A comparison of etched-geometry and overgrown silicon permeable base transistors by two-dimensional numerical simulations

Etched-geometry and overgrown Si permeable base transistors (PBT's) are compared by using two-dimensional numerical simulations. Because of the asymmetry of the etched structure, two biasing conditions are possible (etched-collector and etched-emitter) and both are considered. The base-to-collector transfer characteristics of PBT devices have two regions of operation. At low base-to-emitter voltages, barrier-limited current flow is observed, The two-dimensional nature of the depletion region near the Schottky-contact base grating results in a smaller electron barrier and thus a larger collector current in the etched structures than in the overgrown structure. At high base-to-emitter bias levels, charge is limited from entering the base region of the etched-emitter structure and from leaving the base region of the etched-collector device.
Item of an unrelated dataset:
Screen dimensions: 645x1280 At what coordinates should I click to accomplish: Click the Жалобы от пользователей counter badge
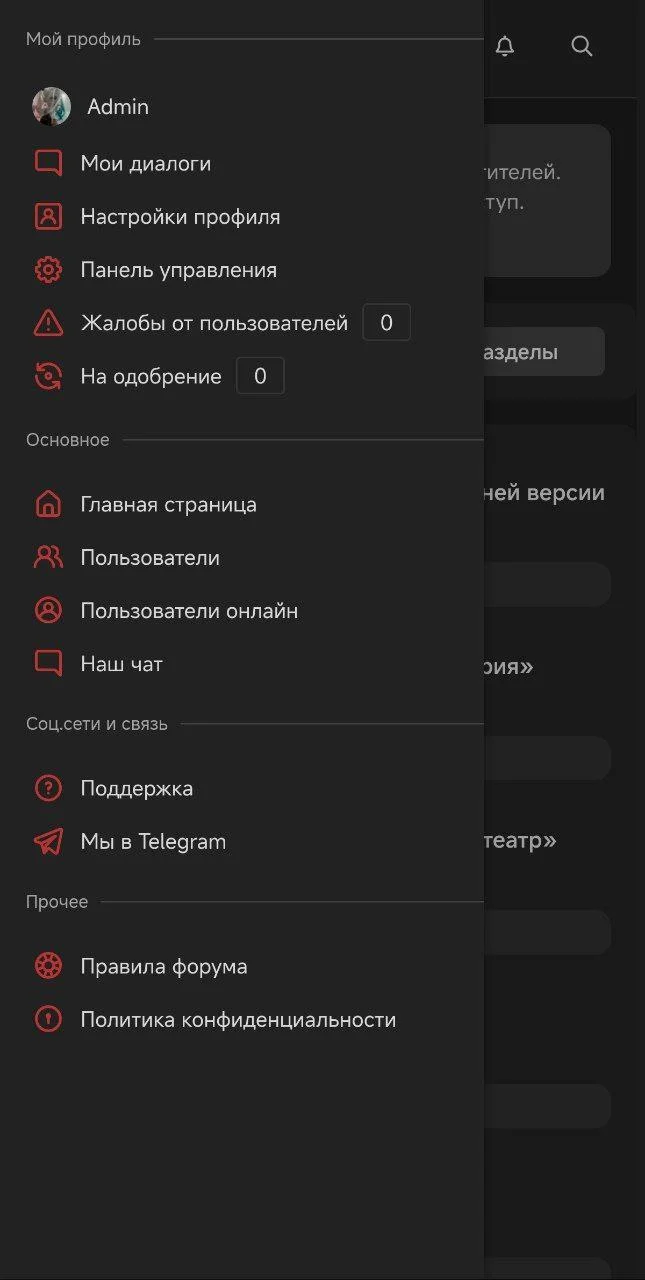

The resulting parasitic feedback effects lead to a deviation from the square-law behavior found in the collector characteristics of the overgrown PBT. Because of the absence of semiconductor material directly above the base grating lines in the etched devices, these structures have lower device capacitances. They also have smaller transconductances at high base-to-emitter voltages. The important consequence of this is that overgrown and etched structures have comparable predicted maximum values of the small-signal unity short-circuit current-gain frequency and maximum frequency of oscillation. Fabrication-related effects are discussed qualitatively and GaAs PBT operation is considered in light of the present simulations.